Nos incorporamos, realizamos el saludo que yo llamo de tres partes, o sándwich, que es darse la mano, abrazo y volver a darse la mano. Y me fui. Con la certidumbre de tener otra historia para contar.

Tamaña resultó mi sorpresa cuando, una semana más tarde y lamentándome por no disponer de material literario para ilustrar mi nota, se me apareció nuevamente el poeta enmascarado y me hizo entrega de un sobre sin darme tiempo a cruzar una palabra.

LOS POEMAS

A modo de introducción.

Es importante el uso de las máscaras en la lucha libre mexicana. Cuando se hacen apuestas, usualmente se ponen en juego la máscara o la cabellera. El perdedor, en caso de estar enmascarado, debe abandonar su anonimato y revelar su rostro y su nombre verdadero.
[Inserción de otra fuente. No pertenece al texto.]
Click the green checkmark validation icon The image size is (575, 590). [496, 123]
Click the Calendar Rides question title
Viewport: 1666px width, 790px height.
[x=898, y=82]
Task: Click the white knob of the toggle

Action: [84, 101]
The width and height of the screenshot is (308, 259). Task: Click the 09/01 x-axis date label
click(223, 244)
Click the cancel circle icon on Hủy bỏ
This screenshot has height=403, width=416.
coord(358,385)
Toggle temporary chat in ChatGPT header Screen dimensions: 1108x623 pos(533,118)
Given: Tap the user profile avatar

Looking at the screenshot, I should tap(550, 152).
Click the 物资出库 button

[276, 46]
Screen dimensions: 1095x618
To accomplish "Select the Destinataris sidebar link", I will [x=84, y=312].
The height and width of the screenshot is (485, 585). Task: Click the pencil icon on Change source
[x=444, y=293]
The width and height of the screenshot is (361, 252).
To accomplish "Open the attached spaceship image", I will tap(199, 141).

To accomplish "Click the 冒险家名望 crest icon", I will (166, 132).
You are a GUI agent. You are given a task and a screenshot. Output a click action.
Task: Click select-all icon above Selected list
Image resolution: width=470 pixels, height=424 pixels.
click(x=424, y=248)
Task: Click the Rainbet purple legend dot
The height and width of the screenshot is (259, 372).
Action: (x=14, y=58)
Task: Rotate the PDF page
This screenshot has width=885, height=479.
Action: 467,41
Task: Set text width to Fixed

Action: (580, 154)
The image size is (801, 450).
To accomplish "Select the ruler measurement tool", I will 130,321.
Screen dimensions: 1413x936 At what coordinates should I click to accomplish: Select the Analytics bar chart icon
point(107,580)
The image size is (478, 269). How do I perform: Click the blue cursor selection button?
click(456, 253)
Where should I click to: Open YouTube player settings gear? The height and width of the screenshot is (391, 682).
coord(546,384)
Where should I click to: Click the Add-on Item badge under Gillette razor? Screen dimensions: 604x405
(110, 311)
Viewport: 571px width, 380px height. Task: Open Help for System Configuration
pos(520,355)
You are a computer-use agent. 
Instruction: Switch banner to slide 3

Otros, en cambio, pierden su cabellera que es cortada en el mismo ring, luego de la pelea. En la lucha libre femenina ocurre lo mismo. Los mechones de pelo cortados y las máscaras arrancadas son exhibidos con orgullo en manos del vencedor.
Hubo casos de luchadores famosos que no lograron superar la pérdida de su anonimato y abandonaron la carrera.


El Burrito de Yucatán

Sí…
él es pequeño
también peludo
mas nunca suave.

Cuando mi boca
por vez primera,
en aquella aciaga noche,
hubo besado la lona
el Burrito cual un ángel
derrochado por el cielo
supo caer a mi espalda
con su talante feroz.

Pude sentir en mi cuerpo
el peso de su desgracia:
nunca negaré el volumen
de su fama peninsular.


El día más triste

                                               a Filigranaz Teca
Triste memoria conservo
luchador de a ras de lona
técnico como el que más
inventor de la patada
bautizada Filomena.

De mi niñez fuiste héroe
de mi pubertad el rey
por eso no he de olvidar
que en la arena del Olimpo
fracasó tu anonimato.

Caíste cual gladiador
frente al Tigreso Rodríguez
Le diste tu nombre al mundo:
Braulio Edgar Sacristán
con entera dignidad.

Por eso cuando te veo
en bares de mala fama
entregado a la bebida
una lágrima humedece
la máscara que ahora llevo
heredada con orgullo
en el nombre de mi padre:
Filigranaz Teca Junior.


Guada La Jara
                                                    a Lupe…
Hembra de rudazo porte
que allá en las arenas chicas
doblegaste a la calaca
le diste con su guadaña
a su negra cabellera.

Ahora técnica y coraje
engalanan tu chicana,
tus llaves y contrallaves
abren y cierran mi mundo,
preludian mi rendición.

Confié mi nombre a tus manos
una silenciosa noche
en la cual me desnudaste
tu prohibida Martinete.

Y hoy, desenmascarado,
dilapido a cuatro vientos:
eres mi esteta del ring.


Datos finales

Arenas chicas: se le llama a los escenarios donde comienza la carrera de los luchadores.
La calaca: nombre dado a la muerte.
La Martinete: patada voladora prohibida.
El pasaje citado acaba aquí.